---- Records for this exercise
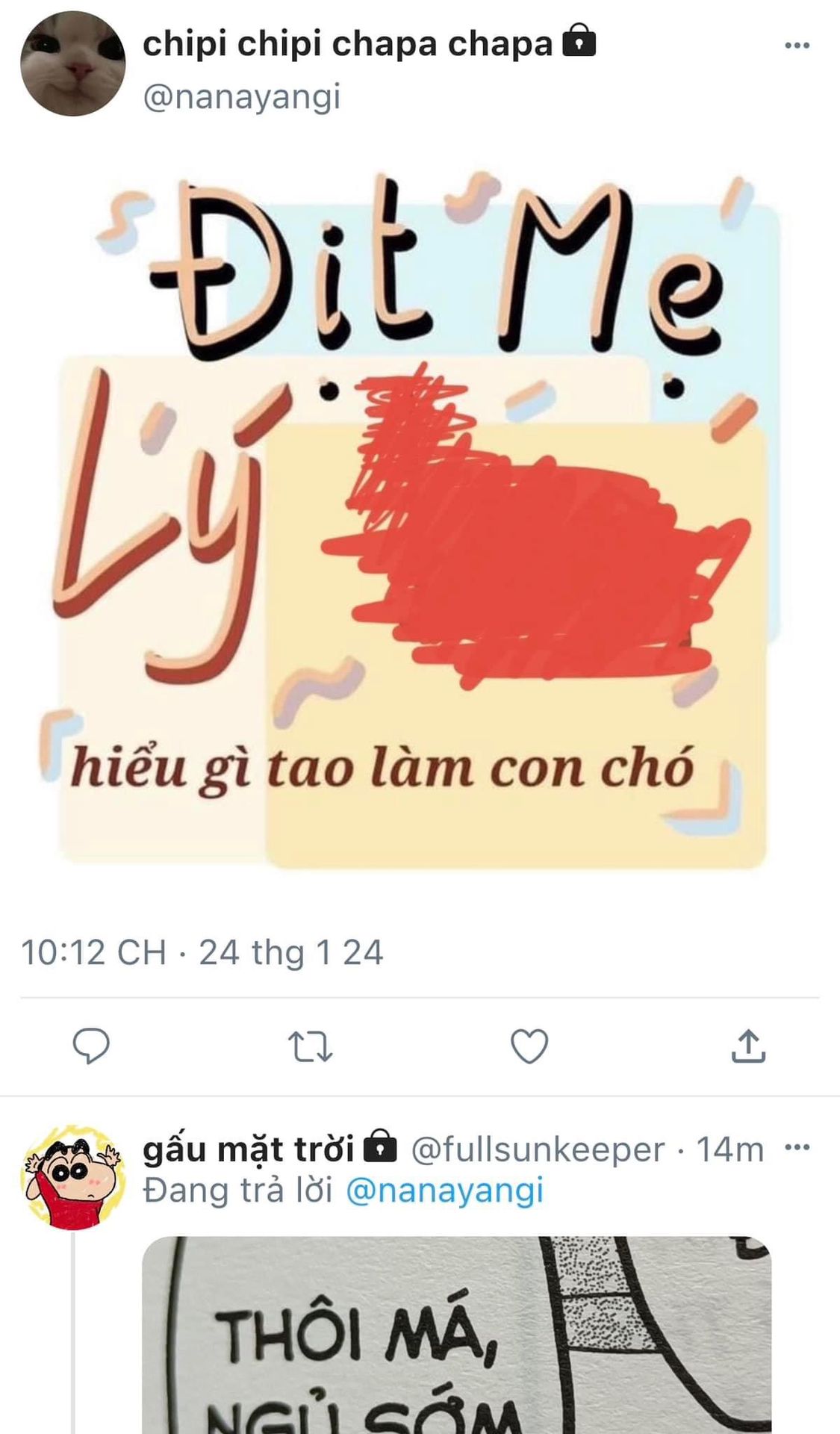Open the THÔI MÁ comic reply image
The image size is (840, 1434).
[456, 1335]
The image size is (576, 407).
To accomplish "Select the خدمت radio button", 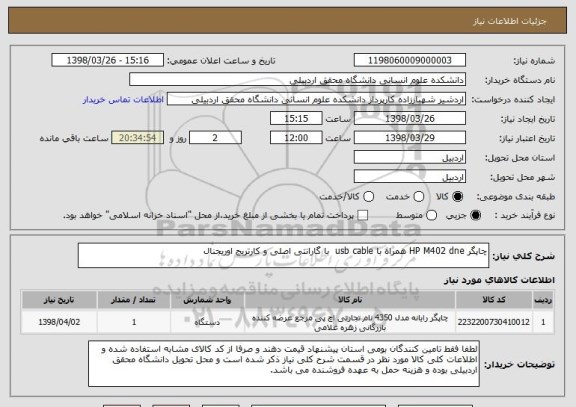I will 419,197.
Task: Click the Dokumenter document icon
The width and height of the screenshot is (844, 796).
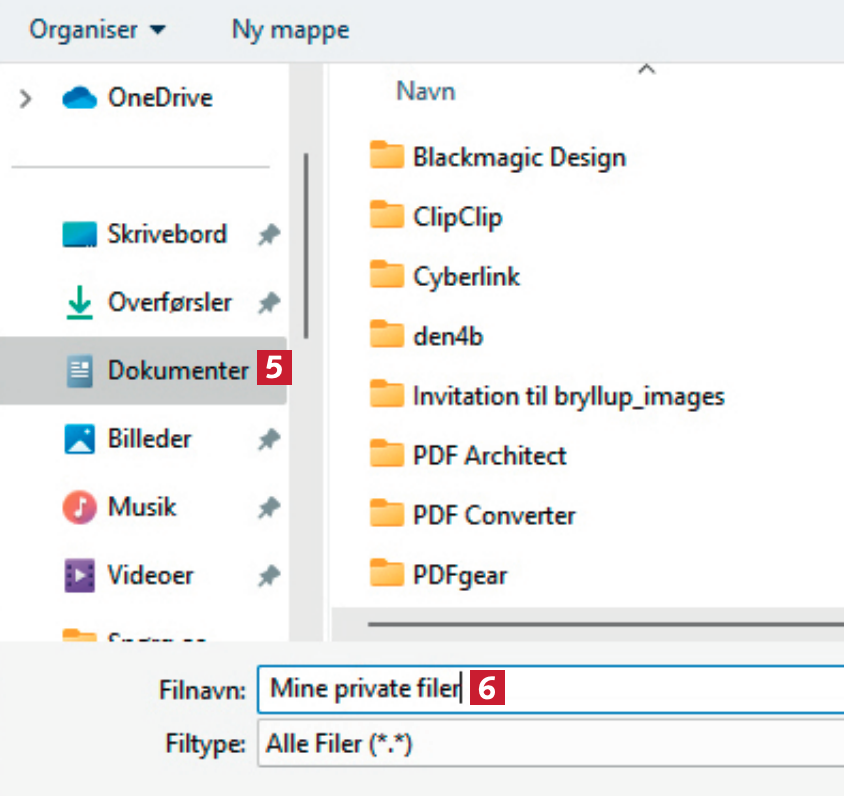Action: (80, 371)
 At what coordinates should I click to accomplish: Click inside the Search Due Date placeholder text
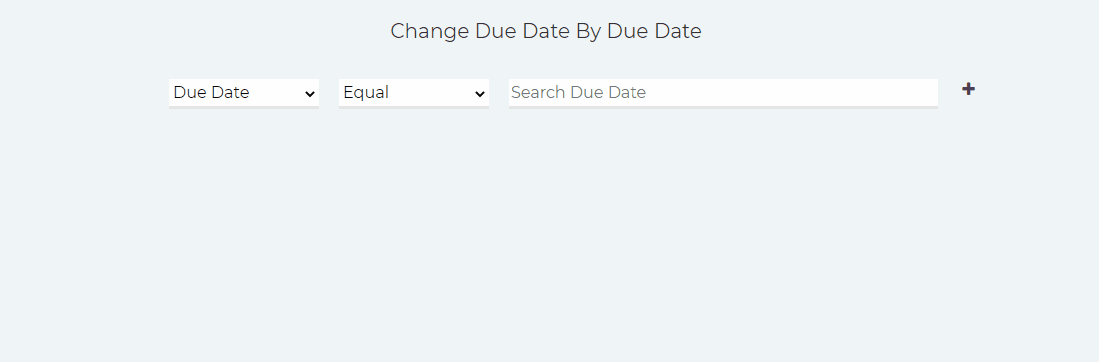[x=578, y=93]
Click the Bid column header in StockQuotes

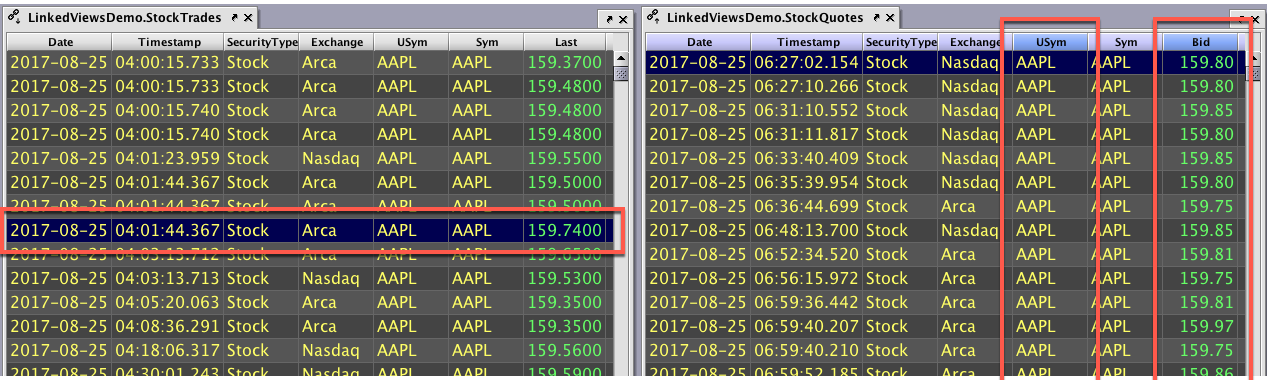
--------
Your instructions: Switch "screenshot" to "image" in the data from the line with "Task: Click the Dokumenter document icon" up to and including the last line, leaving everything else unchanged and omitting the pictures.

Answer in full:
Task: Click the Dokumenter document icon
The width and height of the image is (844, 796).
Action: (80, 371)
 At what coordinates should I click to accomplish: Click inside the Search Due Date placeholder text
[x=578, y=93]
Click the Bid column header in StockQuotes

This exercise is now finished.